- Opening Delimiter -

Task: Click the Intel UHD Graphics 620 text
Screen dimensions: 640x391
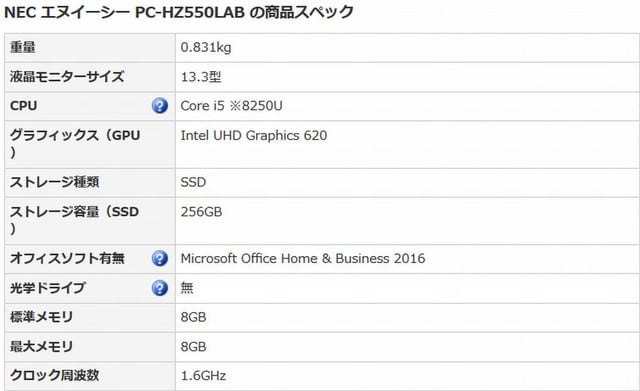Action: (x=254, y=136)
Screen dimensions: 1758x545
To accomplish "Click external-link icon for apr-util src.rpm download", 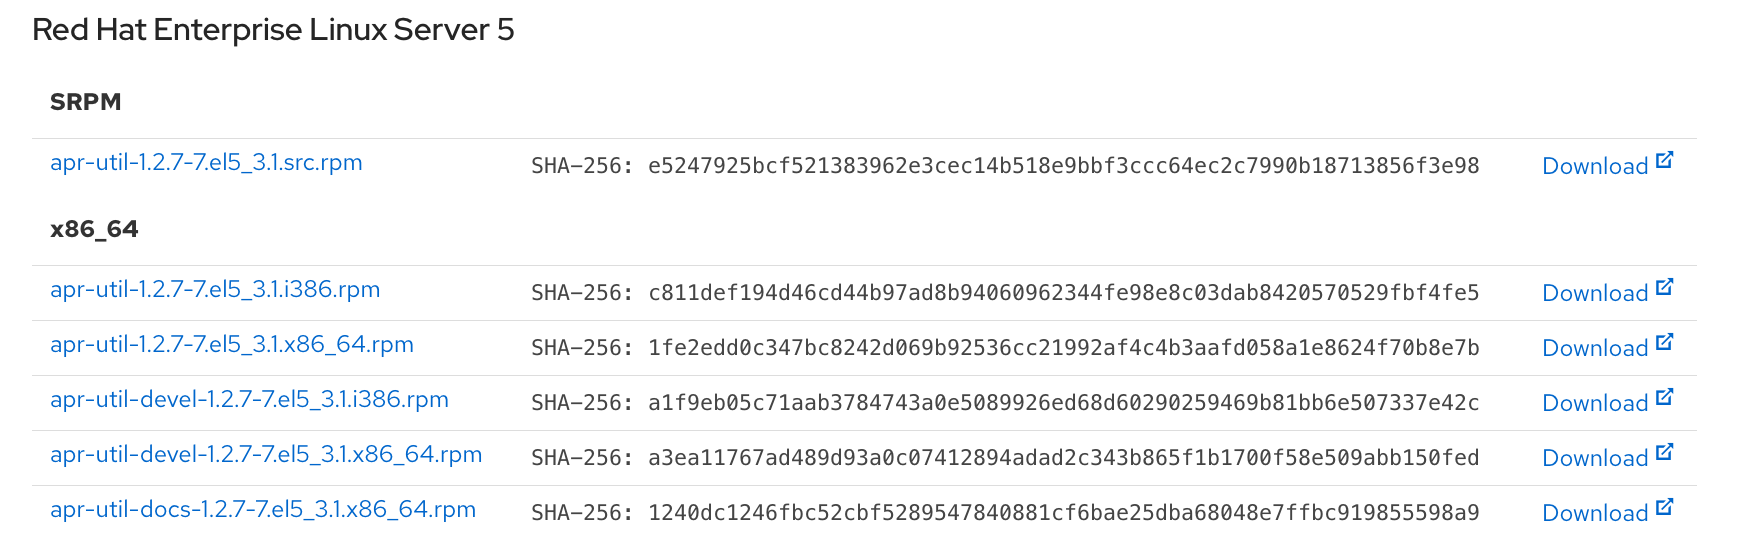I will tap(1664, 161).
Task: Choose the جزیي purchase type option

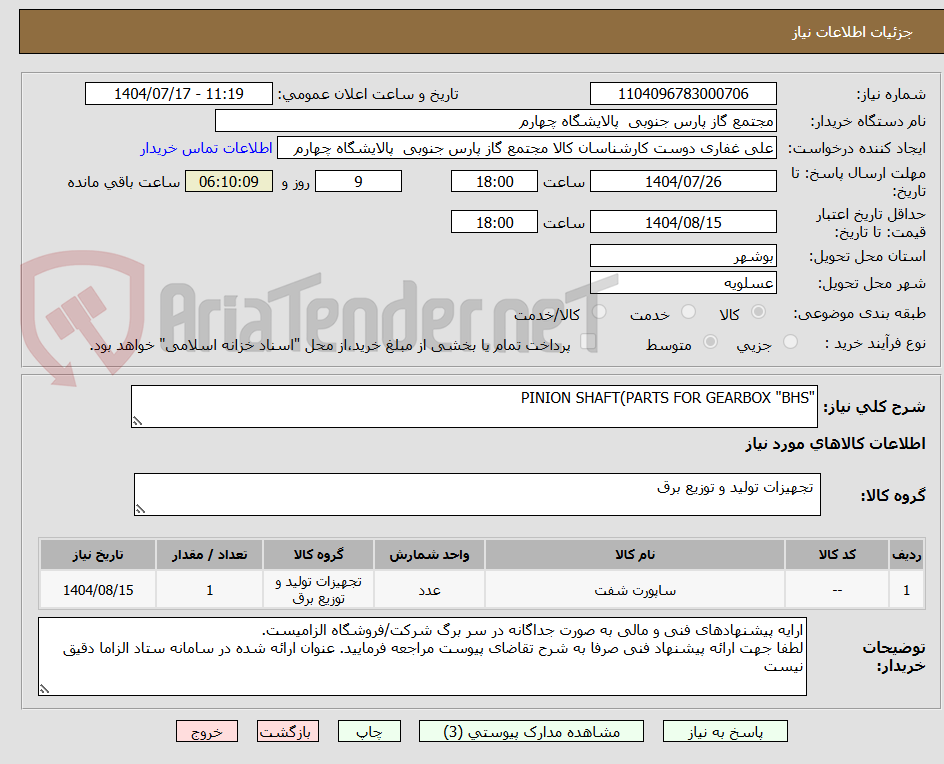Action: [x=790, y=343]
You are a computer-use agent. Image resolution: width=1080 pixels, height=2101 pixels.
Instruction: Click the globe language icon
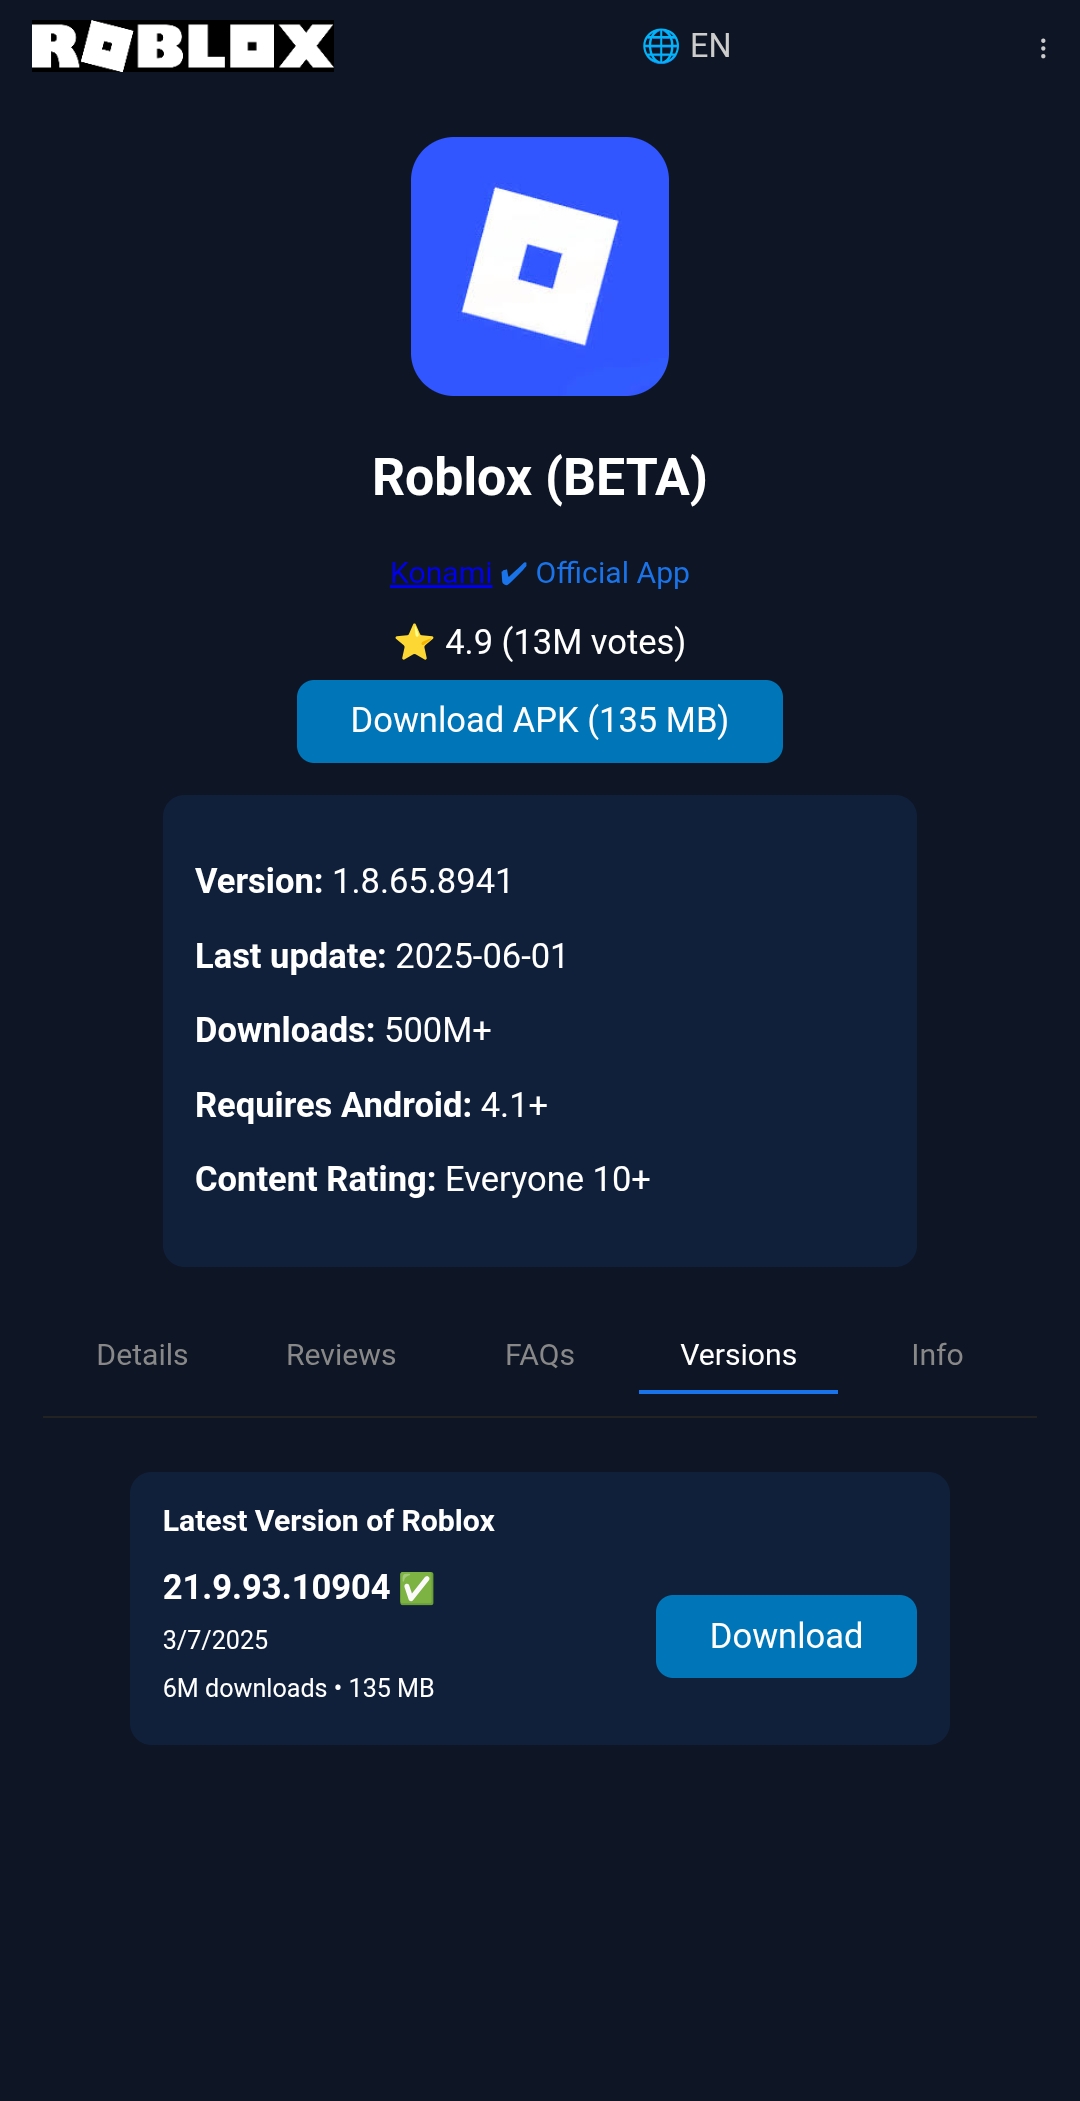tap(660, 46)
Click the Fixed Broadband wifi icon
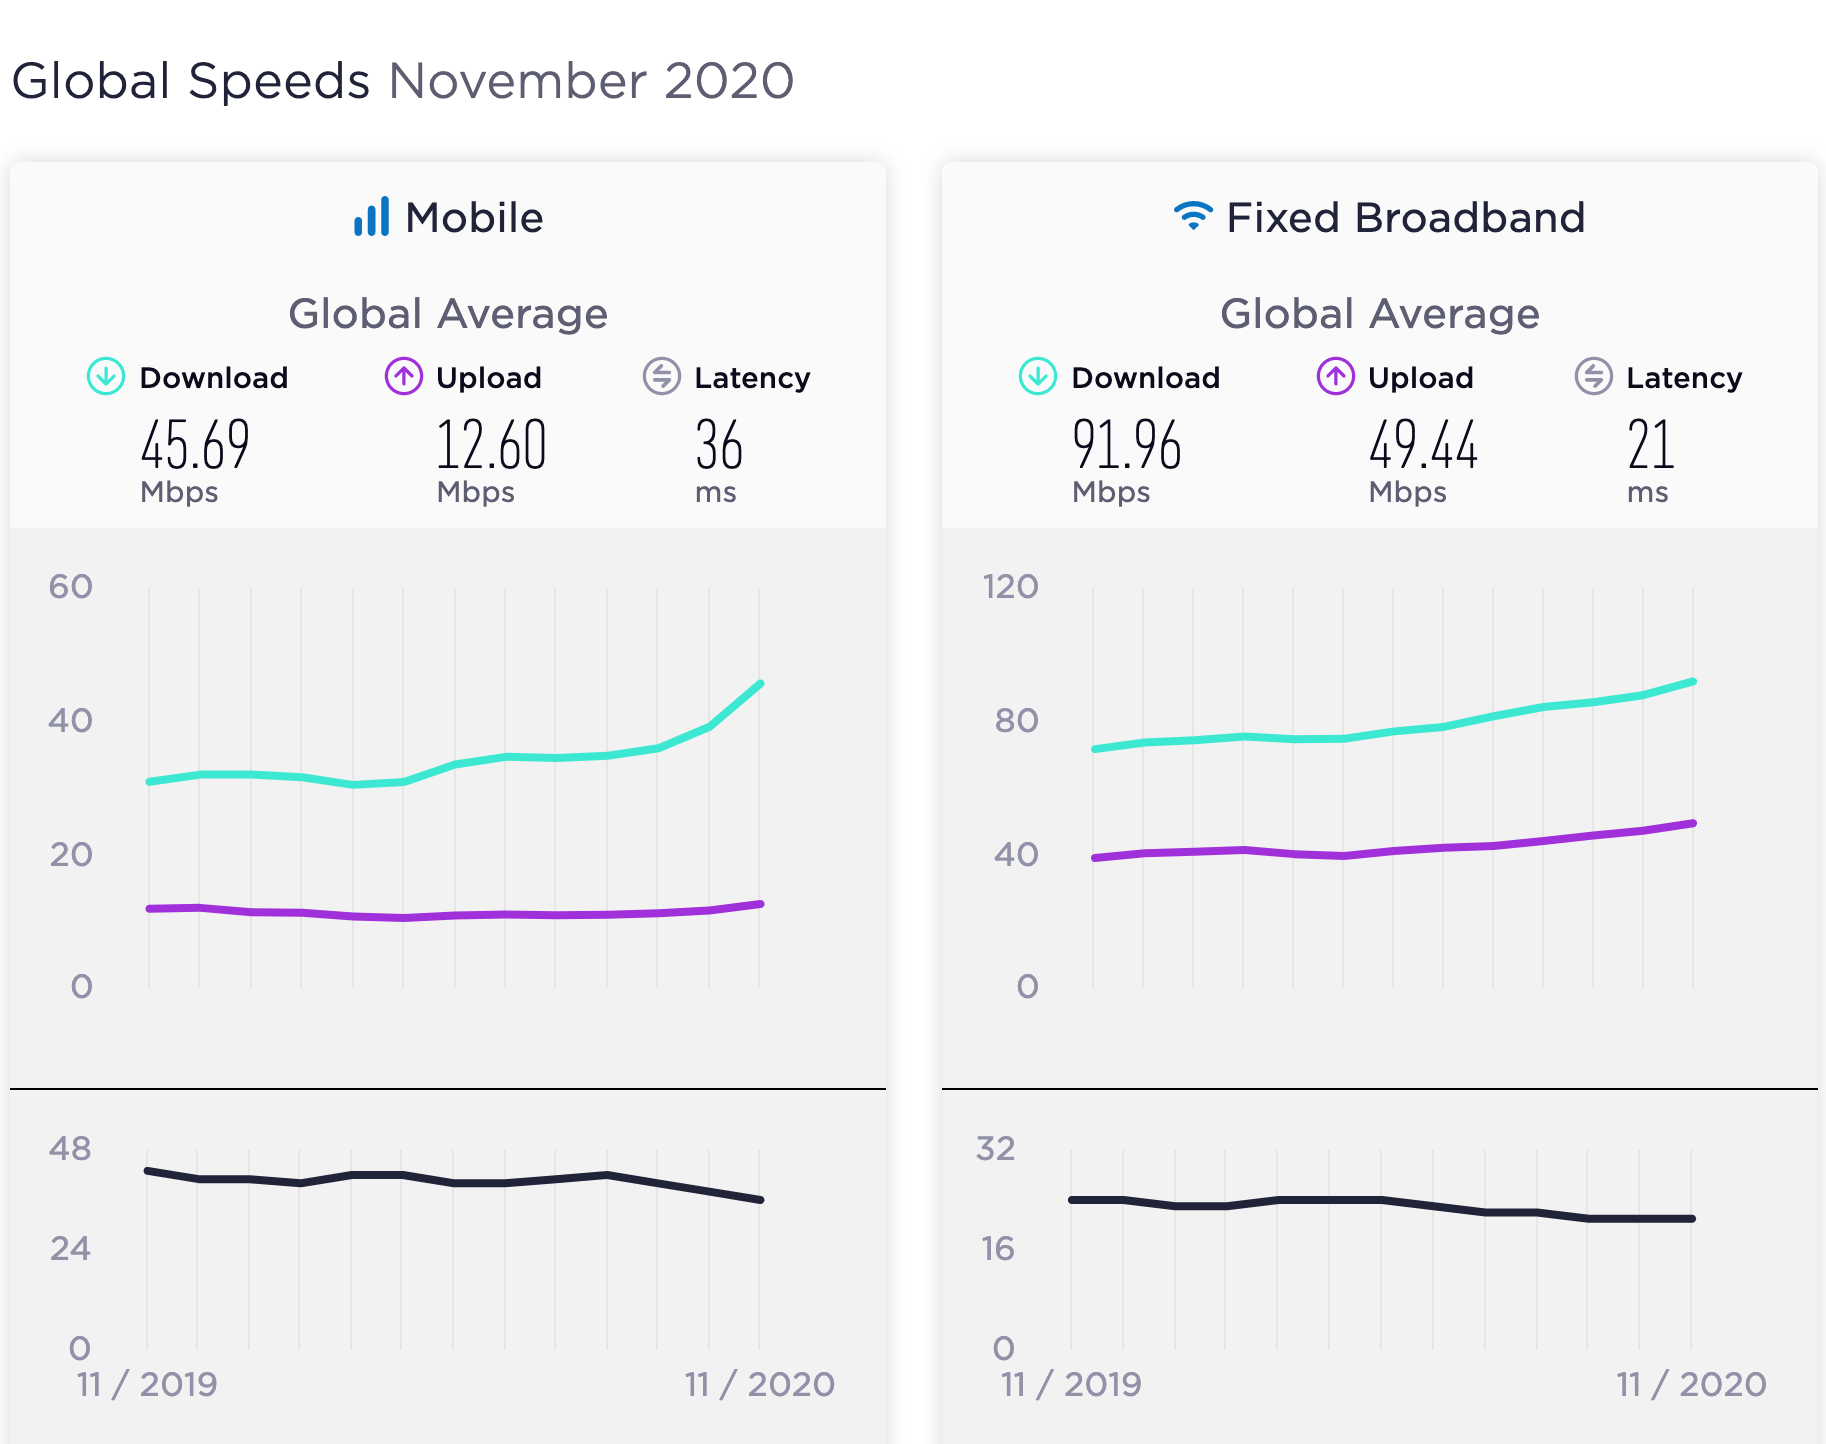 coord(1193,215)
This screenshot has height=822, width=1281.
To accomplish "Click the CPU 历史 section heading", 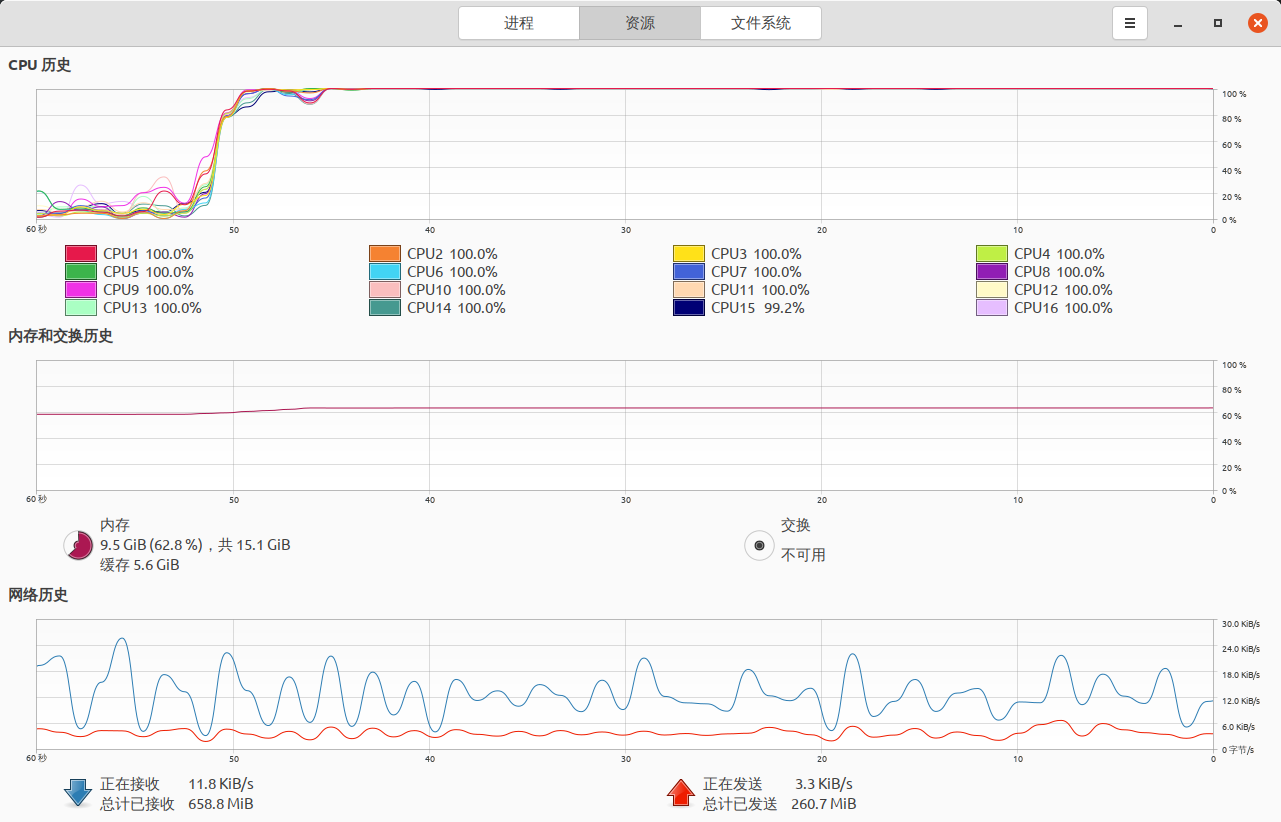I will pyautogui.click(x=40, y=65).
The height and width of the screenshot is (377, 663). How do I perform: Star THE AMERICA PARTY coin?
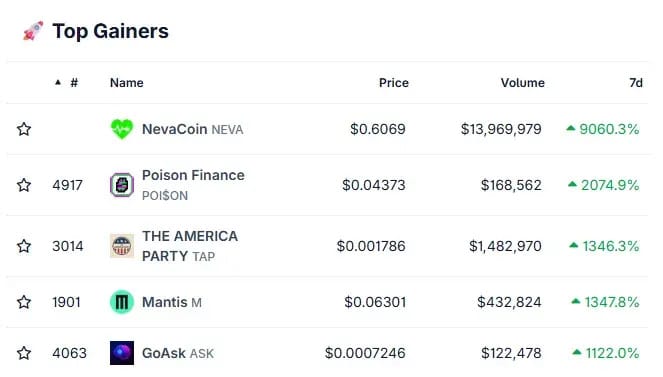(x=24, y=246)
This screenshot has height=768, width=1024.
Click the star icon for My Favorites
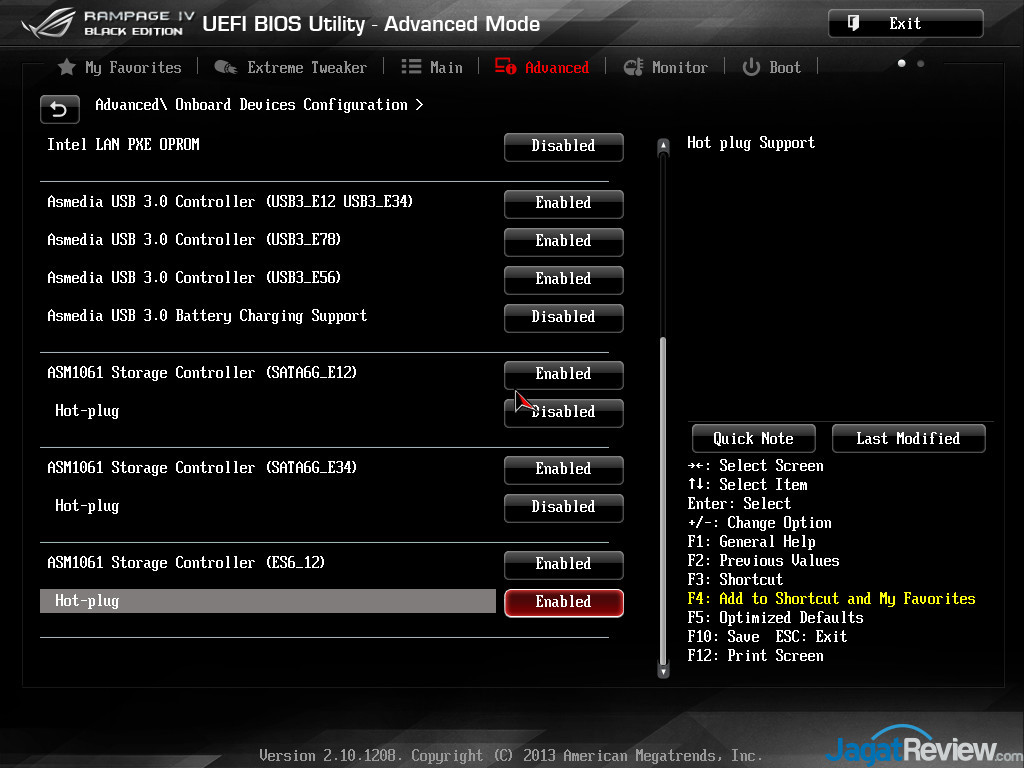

- Closing Delimiter -

Return every line of the listing above where "This" appears.

• **RESULT OF THE TASK**:
This screenshot has height=822, width=1281.
This screenshot has height=768, width=1024.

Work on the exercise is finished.